Exercise objective
Type out all the records again exactly.

----------

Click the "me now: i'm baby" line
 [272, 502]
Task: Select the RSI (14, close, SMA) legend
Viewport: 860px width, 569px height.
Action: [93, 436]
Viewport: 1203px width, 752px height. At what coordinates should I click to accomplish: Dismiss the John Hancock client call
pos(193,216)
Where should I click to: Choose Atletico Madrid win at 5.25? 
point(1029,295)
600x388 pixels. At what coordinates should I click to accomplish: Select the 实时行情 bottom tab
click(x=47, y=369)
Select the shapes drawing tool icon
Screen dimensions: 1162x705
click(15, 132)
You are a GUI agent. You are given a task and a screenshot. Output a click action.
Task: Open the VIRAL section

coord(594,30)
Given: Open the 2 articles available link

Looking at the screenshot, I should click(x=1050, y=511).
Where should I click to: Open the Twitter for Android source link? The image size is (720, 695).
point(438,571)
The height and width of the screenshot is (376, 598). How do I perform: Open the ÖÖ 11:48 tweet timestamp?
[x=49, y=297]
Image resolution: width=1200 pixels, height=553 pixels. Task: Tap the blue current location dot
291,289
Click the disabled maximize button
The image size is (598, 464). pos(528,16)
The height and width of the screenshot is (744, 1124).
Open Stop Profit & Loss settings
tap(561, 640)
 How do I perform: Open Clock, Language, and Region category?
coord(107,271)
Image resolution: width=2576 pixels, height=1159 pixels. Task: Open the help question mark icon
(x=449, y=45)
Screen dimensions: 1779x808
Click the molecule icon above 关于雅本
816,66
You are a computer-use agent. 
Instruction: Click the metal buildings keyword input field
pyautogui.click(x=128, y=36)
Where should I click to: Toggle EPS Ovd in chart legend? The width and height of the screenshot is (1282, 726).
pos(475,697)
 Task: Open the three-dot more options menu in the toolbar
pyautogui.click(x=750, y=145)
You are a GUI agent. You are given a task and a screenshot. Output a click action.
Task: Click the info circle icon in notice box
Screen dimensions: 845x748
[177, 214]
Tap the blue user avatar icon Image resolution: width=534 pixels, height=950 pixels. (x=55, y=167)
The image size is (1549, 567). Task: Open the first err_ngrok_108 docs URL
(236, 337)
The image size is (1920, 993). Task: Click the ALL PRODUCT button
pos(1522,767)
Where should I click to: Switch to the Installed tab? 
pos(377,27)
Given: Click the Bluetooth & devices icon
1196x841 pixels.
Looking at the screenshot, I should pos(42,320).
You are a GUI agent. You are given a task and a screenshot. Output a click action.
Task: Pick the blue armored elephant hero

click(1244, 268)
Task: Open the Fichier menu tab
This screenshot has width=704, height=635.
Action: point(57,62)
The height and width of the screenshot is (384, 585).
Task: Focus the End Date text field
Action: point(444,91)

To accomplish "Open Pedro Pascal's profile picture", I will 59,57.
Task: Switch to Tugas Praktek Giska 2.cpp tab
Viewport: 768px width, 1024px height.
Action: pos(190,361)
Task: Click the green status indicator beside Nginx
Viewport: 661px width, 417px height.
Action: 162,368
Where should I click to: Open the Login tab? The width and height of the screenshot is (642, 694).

----------

Result for this task
Click the "me now: i'm baby" line
 [272, 502]
Task: Select the RSI (14, close, SMA) legend
Viewport: 860px width, 569px height.
Action: [93, 436]
Viewport: 1203px width, 752px height. At what coordinates should I click to accomplish: Dismiss the John Hancock client call
pos(193,216)
Where should I click to: Choose Atletico Madrid win at 5.25? 
point(1029,295)
600x388 pixels. At what coordinates should I click to accomplish: Select the 实时行情 bottom tab
click(x=47, y=369)
Select the shapes drawing tool icon
Screen dimensions: 1162x705
click(15, 132)
You are a GUI agent. You are given a task and a screenshot. Output a click action.
Task: Open the VIRAL section

coord(594,30)
Given: Open the 2 articles available link

Looking at the screenshot, I should click(x=1050, y=511).
Where should I click to: Open the Twitter for Android source link? The image size is (720, 695).
point(438,571)
The height and width of the screenshot is (376, 598). How do I perform: Open the ÖÖ 11:48 tweet timestamp?
[x=49, y=297]
Image resolution: width=1200 pixels, height=553 pixels. Task: Tap the blue current location dot
291,289
Click the disabled maximize button
The image size is (598, 464). pos(528,16)
The height and width of the screenshot is (744, 1124).
Open Stop Profit & Loss settings
tap(561, 640)
 How do I perform: Open Clock, Language, and Region category?
coord(107,271)
Image resolution: width=2576 pixels, height=1159 pixels. Task: Open the help question mark icon
(x=449, y=45)
Screen dimensions: 1779x808
Click the molecule icon above 关于雅本
816,66
You are a computer-use agent. 
Instruction: Click the metal buildings keyword input field
pyautogui.click(x=128, y=36)
Where should I click to: Toggle EPS Ovd in chart legend? The width and height of the screenshot is (1282, 726).
pos(475,697)
 Task: Open the three-dot more options menu in the toolbar
pyautogui.click(x=750, y=145)
You are a GUI agent. You are given a task and a screenshot. Output a click action.
Task: Click the info circle icon in notice box
Screen dimensions: 845x748
[177, 214]
Tap the blue user avatar icon Image resolution: width=534 pixels, height=950 pixels. (x=55, y=167)
The image size is (1549, 567). Task: Open the first err_ngrok_108 docs URL
(236, 337)
The image size is (1920, 993). Task: Click the ALL PRODUCT button
pos(1522,767)
Where should I click to: Switch to the Installed tab? 
pos(377,27)
Given: Click the Bluetooth & devices icon
1196x841 pixels.
Looking at the screenshot, I should pos(42,320).
You are a GUI agent. You are given a task and a screenshot. Output a click action.
Task: Pick the blue armored elephant hero

click(1244, 268)
Task: Open the Fichier menu tab
This screenshot has width=704, height=635.
Action: point(57,62)
The height and width of the screenshot is (384, 585).
Task: Focus the End Date text field
Action: point(444,91)

To accomplish "Open Pedro Pascal's profile picture", I will 59,57.
Task: Switch to Tugas Praktek Giska 2.cpp tab
Viewport: 768px width, 1024px height.
Action: pos(190,361)
Task: Click the green status indicator beside Nginx
Viewport: 661px width, 417px height.
Action: 162,368
Where should I click to: Open the Login tab? The width and height of the screenshot is (642, 694).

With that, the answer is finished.